Object detection is one of the most praised use cases of artificial intelligence. In simple terms it is an algorithm searching for objects in an image and assigning suitable labels to them. It is sometimes confused with image classification due to their similar use case scenarios. In particular, the goal of object detection is to identify the object and mark its position with a bounding box, while image classification identifies which category the given image belongs to – typically single or multi label classification. Needless to say, the former is more suitable for images that have a few objects of interest in them or if the object constitutes only a small part of the image. Example images below show which tool suits a picture better.
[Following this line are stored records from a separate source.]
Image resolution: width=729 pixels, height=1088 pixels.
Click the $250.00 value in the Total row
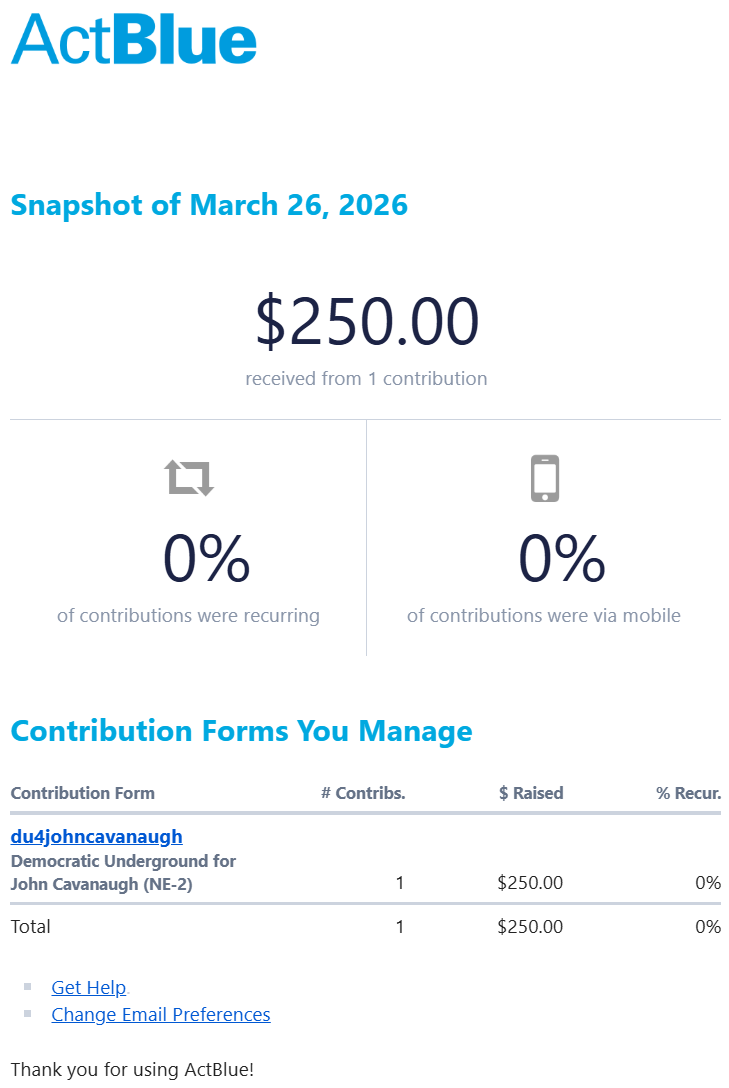pyautogui.click(x=530, y=927)
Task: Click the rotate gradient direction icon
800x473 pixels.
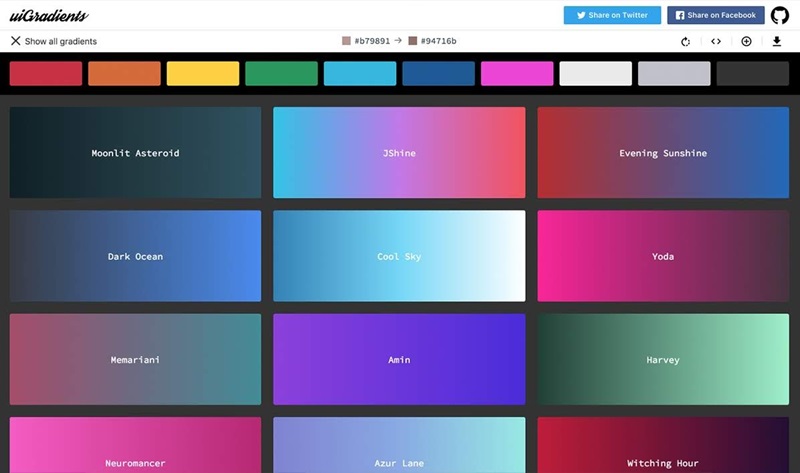Action: [x=685, y=41]
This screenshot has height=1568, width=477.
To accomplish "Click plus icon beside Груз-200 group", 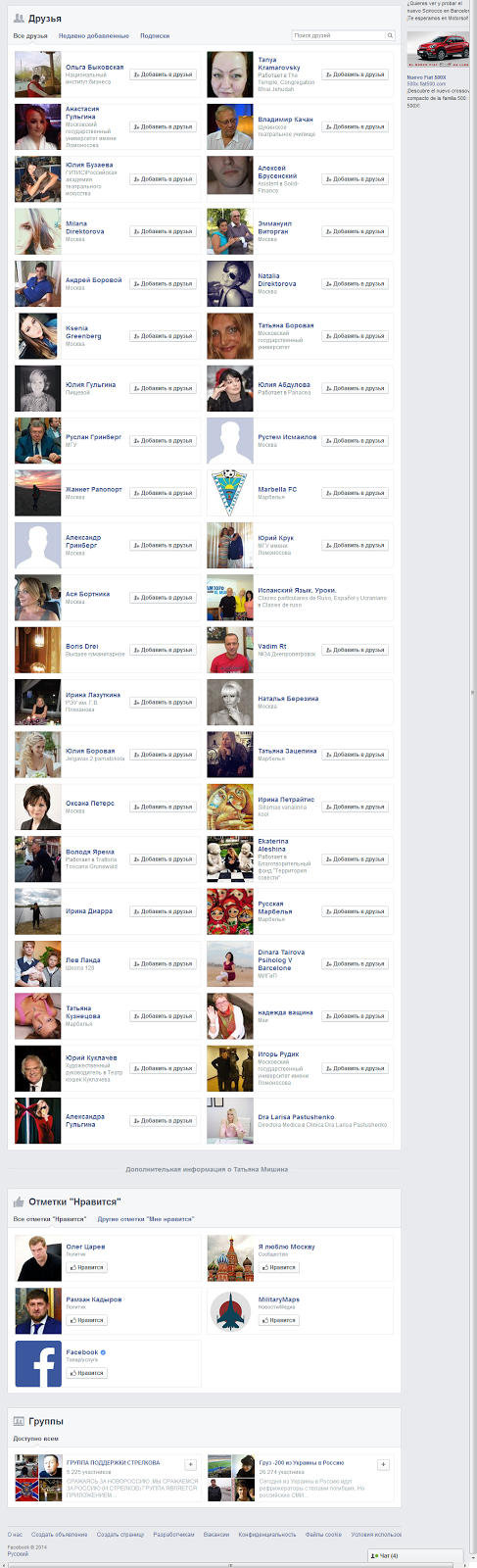I will point(383,1464).
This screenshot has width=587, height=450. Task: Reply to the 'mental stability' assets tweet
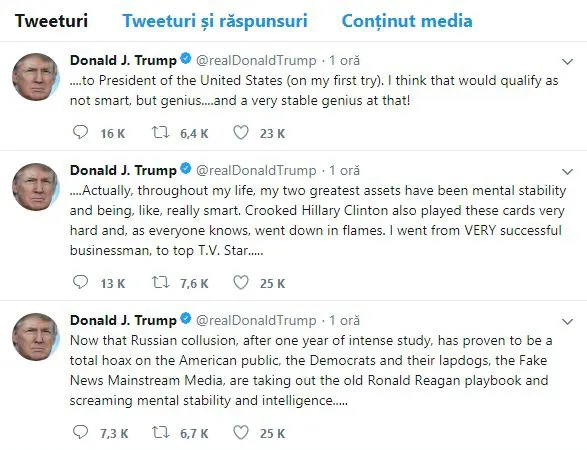coord(80,282)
Owing to the SentiSight.ai’s image recognition online platform’s user friendly interface and detailed video tutorials, everyone can train a neural network model for object detection! This guide will present all the things you need to know about the process.
First of all, you need to create a new project, then upload and label your images. Notice that you can choose an image-wide label for all images during upload. It will become useful when drawing bounding boxes around objects since the label will be added automatically. If you forgot to do that during the upload, don’t worry! You can achieve the exact same result by selecting all of the images containing the same object and assigning the label as shown below or label them manually afterwards.
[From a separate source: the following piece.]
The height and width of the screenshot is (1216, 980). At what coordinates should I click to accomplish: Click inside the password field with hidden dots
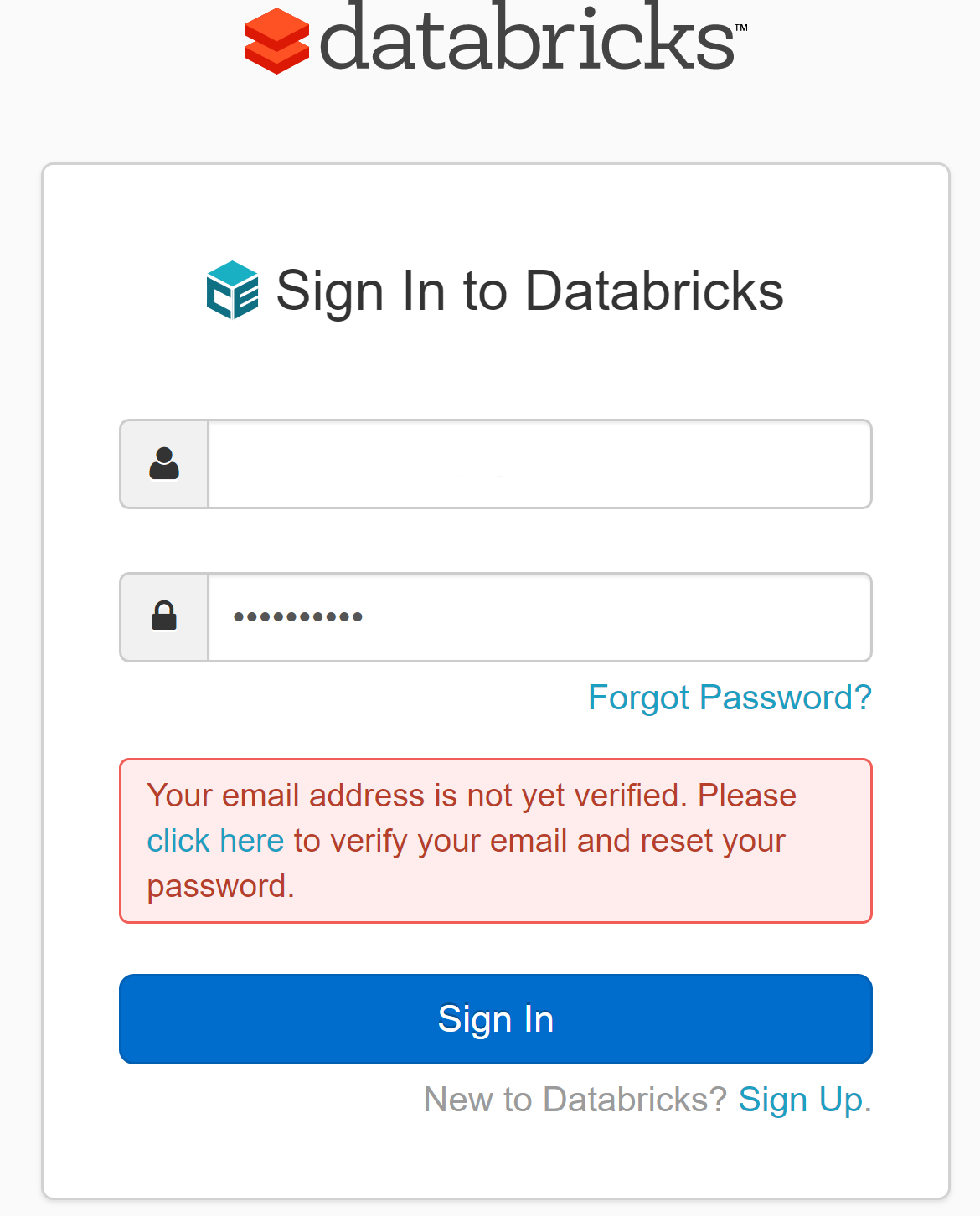(540, 616)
To prepare them for object detection training, select Label images from the panel on your left and start the annotation process by drawing bounding boxes around the object of interest. If you tagged the images beforehand, you do not have to do that in this stage. Otherwise, you will have to enter the label name for each bounding box, a simple process via our user-friendly image annotation tools.
You can easily check whether you missed any images by selecting NOT + Contains object labels in the filtering by type section. Do not forget that to train an object detection model you will need at least 20 diverse images containing the object of your interest’s label.
That’s it, you can start training your model now! Go to Train → Object detection and set the training parameters. As a basic user, all you have to set is the training time, although you can leave it at the default value which ranges between 120 to 720 depending on the number of classes you are training on. Please, note that the model might stop training earlier if its performance does not improve for a certain period of time (which can be adjusted in advanced options).
Once the training process is finished, go to Trained → View training statistics. Here you will find all the information about the model you have trained. The panel is divided into two sections: model performance on the ‘train set’ consisting of the same images on which the model was trained and the ‘validation set’ that consists of the images that are used for an independent model evaluation – these are the images that the model has not seen during the training process. If you would like to view the actual model predictions on images in your dataset, click show predictions. The black bounding box with a top right label defines the ground truth while the colored one – predictions. The intersection over union (IoU) parameter shows how much both of the bounding boxes are overlapping and, depending on the result, marks them as correct or incorrect.
Once you have a trained model, there are three ways of using it. You can use it via web-interface (useful for quick testing), you can make queries via our REST API (cloud-based solution), or you can download it and use it on-premise. You can read more about the model deployment options in our user guide.
Due to our AI-assisted annotation tool, improving your model is now easier than ever. Since it enables iterative labeling, you can use your trained model to predict labels for new images, correct specific ones if needed and repeat the process until you receive the desired result as we explained in the blog post regarding AI-assisted image labeling. If during any of this process’ stages you require some additional help, we provide informative user guides and video tutorials, and a possibility to request a custom project tailored to meet your specific needs. We also offer pre-trained models that could be useful if the objects you need to identify are already included in the list of objects these models were trained on.